Such was the generally-received legend, which some, who would seem wiser than the vulgar, explained as obscurely intimating the fate of a beautiful maid of plebeian rank, the mistress of this Raymond, whom he slew in a fit of jealousy, and whose blood was mingled with the waters of the locked fountain, as it was commonly called. Others imagined that the tale had a more remote origin in the ancient heathen mythology. All, however, agreed that the spot was fatal to the Ravenswood family; and that to drink of the waters of the well, or even approach its brink, was as ominous to a descendant of that house as for a Grahame to wear green, a Bruce to kill a spider, or a St. Clair to cross the Ord on a Monday.

It was on this ominous spot that Lucy Ashton first drew breath after her long and almost deadly swoon. Beautiful and pale as the fabulous Naiad in the last agony of separation from her lover, she was seated so as to rest with her back against a part of the ruined wall, while her mantle, dripping with the water which her protector had used profusely to recall her senses, clung to her slender and beautifully proportioned form.

The first moment of recollection brought to her mind the danger which had overpowered her senses; the next called to remembrance that of her father. She looked around; he was nowhere to be seen. “My father, my father!” was all that she could ejaculate.

“Sir William is safe,” answered the voice of a stranger—“perfectly safe, and will be with you instantly.”

“Are you sure of that?” exclaimed Lucy. “The bull was close by us. Do not stop me: I must go to seek my father!”

And she rose with that purpose; but her strength was so much exhausted that, far from possessing the power to execute her purpose, she must have fallen against the stone on which she had leant, probably not without sustaining serious injury.

The stranger was so near to her that, without actually suffering her to fall, he could not avoid catching her in his arms, which, however, he did with a momentary reluctance, very unusual when youth interposes to prevent beauty from danger. It seemed as if her weight, slight as it was, proved too heavy for her young and athletic assistant, for, without feeling the temptation of detaining her in his arms even for a single instant, he again placed her on the stone from which she had risen, and retreating a few steps, repeated hastily “Sir William Ashton is perfectly safe and will be here instantly. Do not make yourself anxious on his account: Fate has singularly preserved him. You, madam, are exhausted, and must not think of rising until you have some assistance more suitable than mine.”

Lucy, whose senses were by this time more effectually collected, was naturally led to look at the stranger with attention. There was nothing in his appearance which should have rendered him unwilling to offer his arm to a young lady who required support, or which could have induced her to refuse his assistance; and she could not help thinking, even in that moment, that he seemed cold and reluctant to offer it. A shooting-dress of dark cloth intimated the rank of the wearer, though concealed in part by a large and loose cloak of a dark brown colour. A montero cap and a black feather drooped over the wearer’s brow, and partly concealed his features, which, so far as seen, were dark, regular, and full of majestic, though somewhat sullen, expression. Some secret sorrow, or the brooding spirit of some moody passion, had quenched the light and ingenuous vivacity of youth in a countenance singularly fitted to display both, and it was not easy to gaze on the stranger without a secret impression either of pity or awe, or at least of doubt and curiosity allied to both.

The impression which we have necessarily been long in describing, Lucy felt in the glance of a moment, and had no sooner encountered the keen black eyes of the stranger than her own were bent on the ground with a mixture of bashful embarrassment and fear.
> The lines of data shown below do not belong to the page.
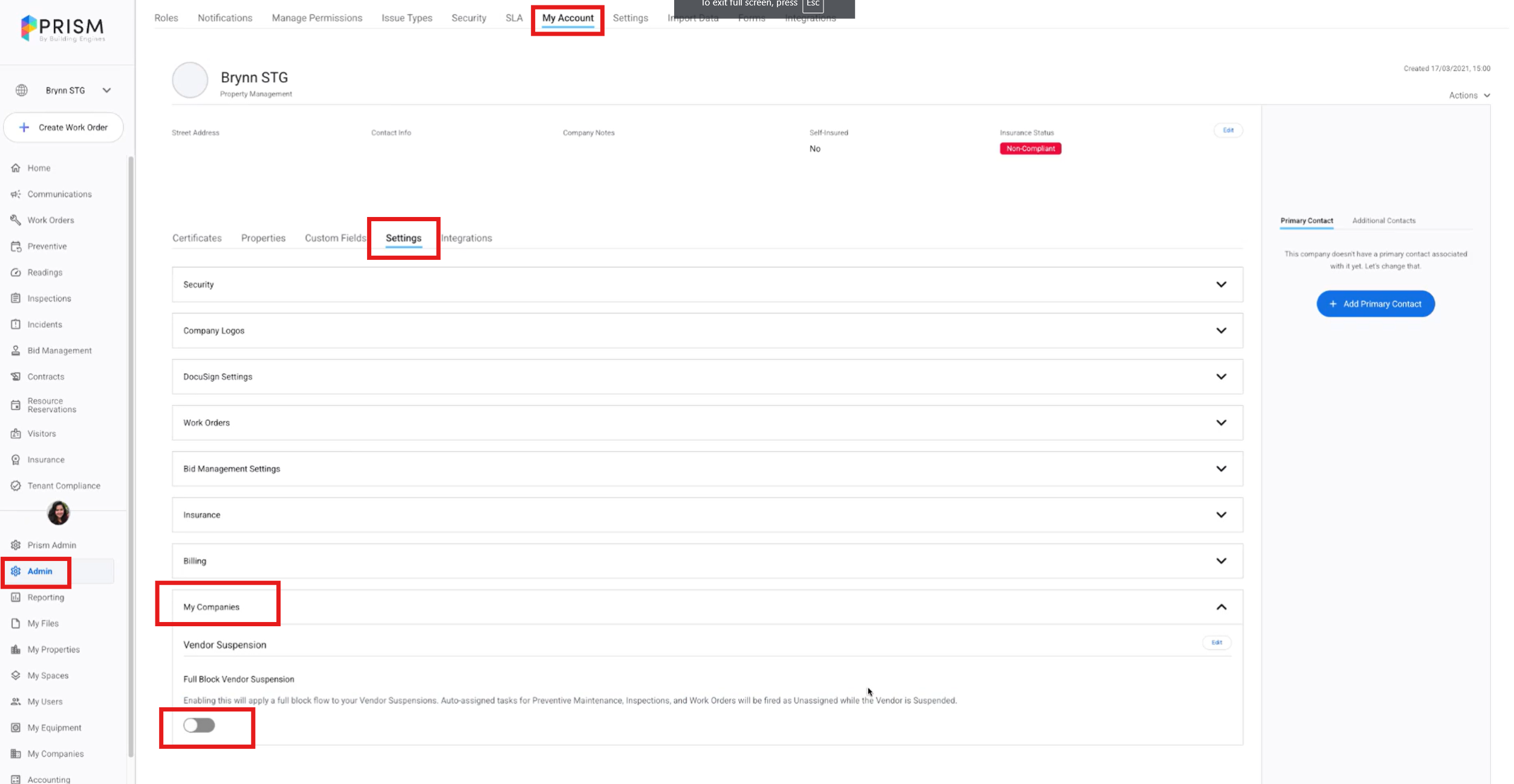1514x784 pixels.
Task: Open Work Orders wrench icon
Action: coord(16,220)
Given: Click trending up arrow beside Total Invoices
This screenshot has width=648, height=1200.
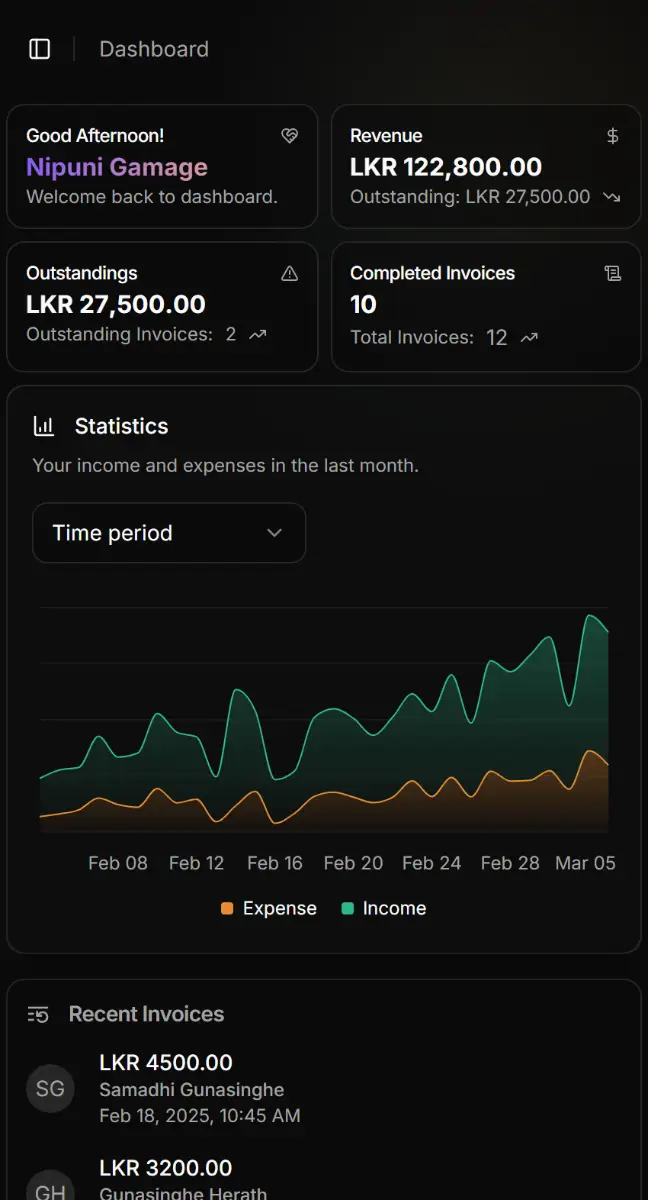Looking at the screenshot, I should (530, 338).
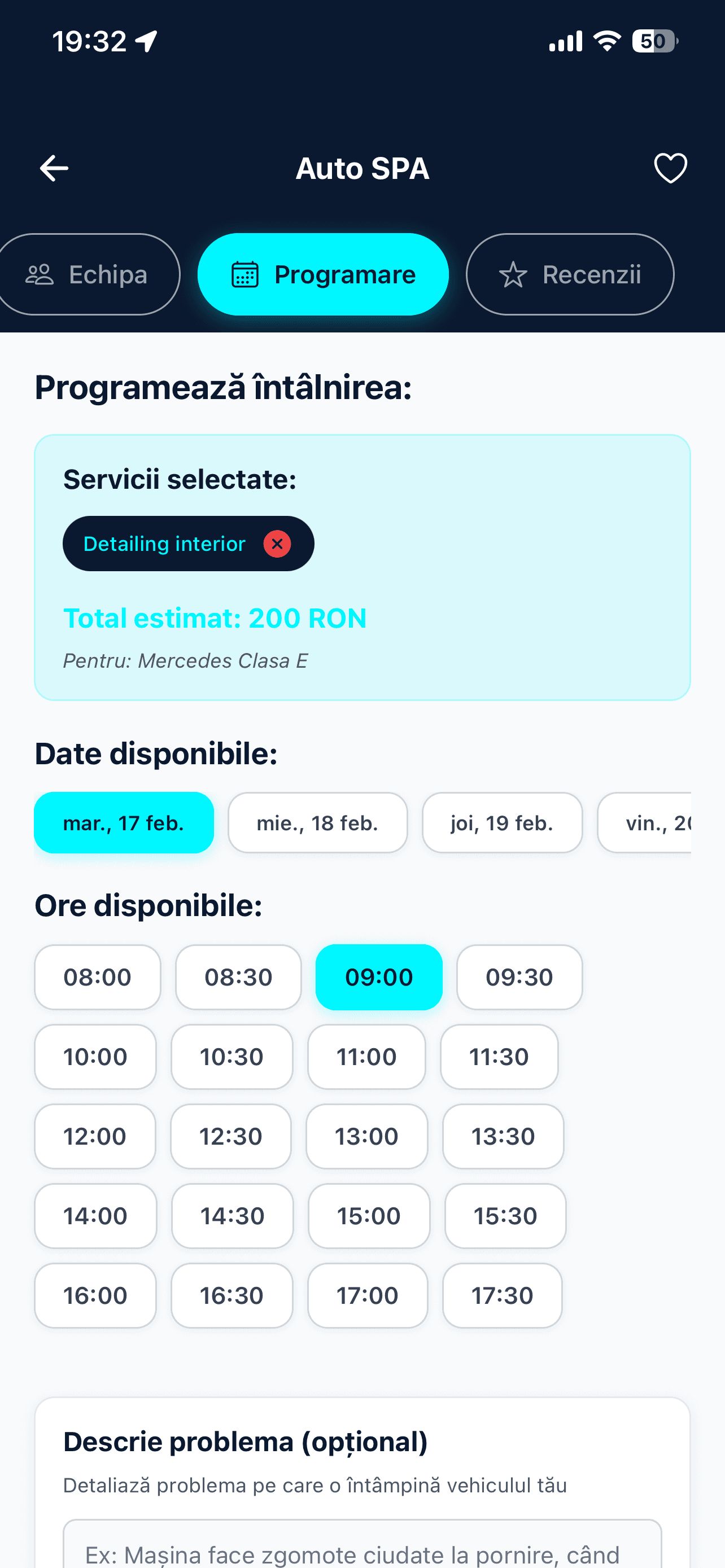Choose the date mie., 18 feb.
This screenshot has height=1568, width=725.
[x=317, y=823]
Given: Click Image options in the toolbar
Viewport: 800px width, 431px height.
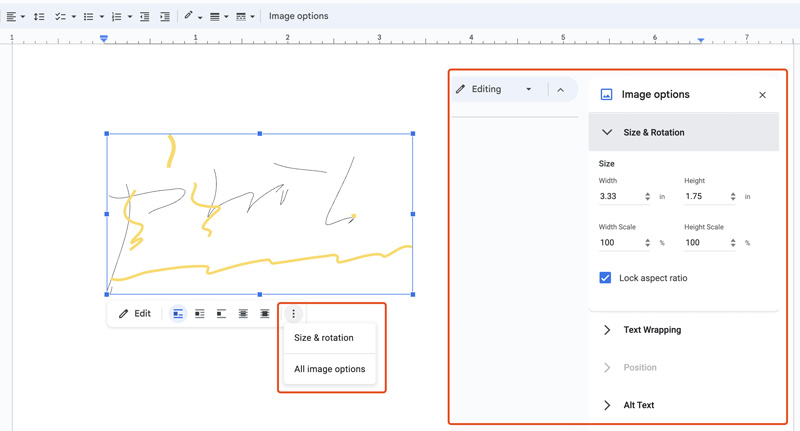Looking at the screenshot, I should [x=298, y=16].
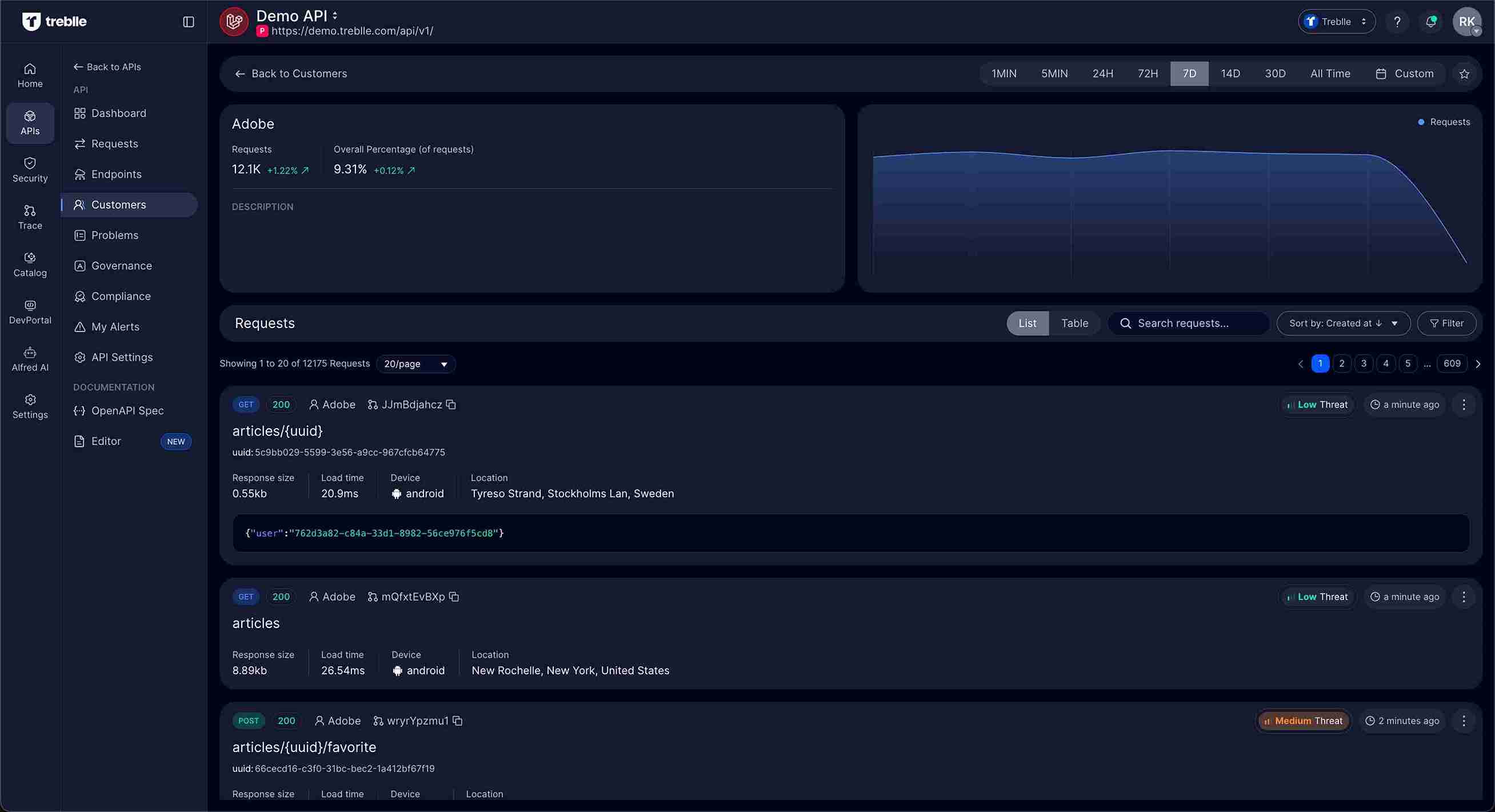Open the 20/page dropdown

415,364
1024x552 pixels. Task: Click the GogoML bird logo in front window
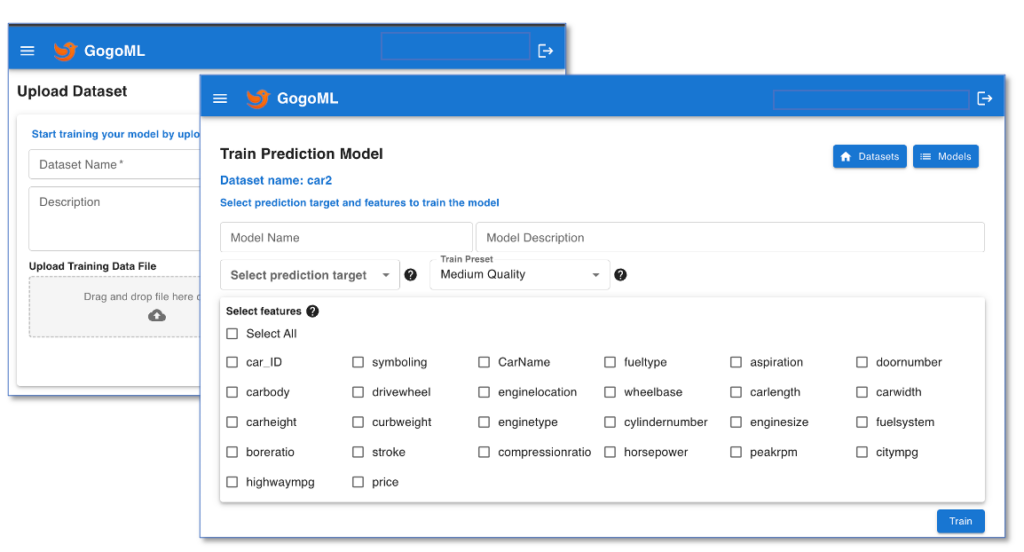[258, 98]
Yet there was a necessity to speak, or at last she thought so, and in a fluttered accent she began to mention her wonderful escape, in which she was sure that the stranger must, under Heaven, have been her father’s protector and her own.

He seemed to shrink from her expressions of gratitude, while he replied abruptly, “I leave you, madam,” the deep melody of his voice rendered powerful, but not harsh, by something like a severity of tone—“I leave you to the protection of those to whom it is possible you may have this day been a guardian angel.”